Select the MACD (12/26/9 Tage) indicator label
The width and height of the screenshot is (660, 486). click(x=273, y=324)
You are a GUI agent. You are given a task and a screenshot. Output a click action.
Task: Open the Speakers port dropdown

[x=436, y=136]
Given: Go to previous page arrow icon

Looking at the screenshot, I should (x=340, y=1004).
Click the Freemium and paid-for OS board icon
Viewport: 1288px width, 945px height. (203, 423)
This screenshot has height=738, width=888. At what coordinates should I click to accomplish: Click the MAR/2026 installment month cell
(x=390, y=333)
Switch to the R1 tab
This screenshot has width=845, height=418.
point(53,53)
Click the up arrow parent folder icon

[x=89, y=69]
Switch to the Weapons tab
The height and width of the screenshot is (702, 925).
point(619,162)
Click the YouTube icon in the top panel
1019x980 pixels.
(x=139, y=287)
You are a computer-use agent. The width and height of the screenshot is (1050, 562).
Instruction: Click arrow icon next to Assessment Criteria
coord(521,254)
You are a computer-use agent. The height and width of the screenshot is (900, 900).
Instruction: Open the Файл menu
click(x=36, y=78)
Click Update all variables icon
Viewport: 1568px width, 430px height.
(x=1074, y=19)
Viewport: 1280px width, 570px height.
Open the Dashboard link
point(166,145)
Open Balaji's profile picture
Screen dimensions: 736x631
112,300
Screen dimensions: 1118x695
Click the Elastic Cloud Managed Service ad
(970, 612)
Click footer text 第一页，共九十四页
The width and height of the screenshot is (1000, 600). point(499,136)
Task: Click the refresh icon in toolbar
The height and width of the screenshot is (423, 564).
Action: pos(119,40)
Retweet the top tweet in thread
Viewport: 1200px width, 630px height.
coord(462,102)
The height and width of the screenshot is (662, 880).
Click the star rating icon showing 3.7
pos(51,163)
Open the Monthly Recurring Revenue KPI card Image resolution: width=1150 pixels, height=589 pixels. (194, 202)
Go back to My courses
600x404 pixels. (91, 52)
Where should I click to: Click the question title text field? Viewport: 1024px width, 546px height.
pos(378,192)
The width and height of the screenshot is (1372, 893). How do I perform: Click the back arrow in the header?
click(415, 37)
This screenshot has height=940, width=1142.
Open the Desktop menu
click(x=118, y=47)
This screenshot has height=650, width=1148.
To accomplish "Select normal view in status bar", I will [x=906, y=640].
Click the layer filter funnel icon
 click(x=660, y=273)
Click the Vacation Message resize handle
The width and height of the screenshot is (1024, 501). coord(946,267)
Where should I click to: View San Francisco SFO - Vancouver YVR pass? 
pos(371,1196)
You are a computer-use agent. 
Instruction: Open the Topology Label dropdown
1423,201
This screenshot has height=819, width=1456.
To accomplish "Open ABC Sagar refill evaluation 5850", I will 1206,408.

_ _ _ _ _ _ _

▶ **Work instruction**:
Print exactly the lines above from the one with "You are a computer-use agent. The width" to the one with "You are a computer-use agent. The height", including both.

▶ **Problem solution**:
You are a computer-use agent. The width and height of the screenshot is (1050, 562).
Instruction: Click arrow icon next to Assessment Criteria
coord(521,254)
You are a computer-use agent. The height and width of the screenshot is (900, 900).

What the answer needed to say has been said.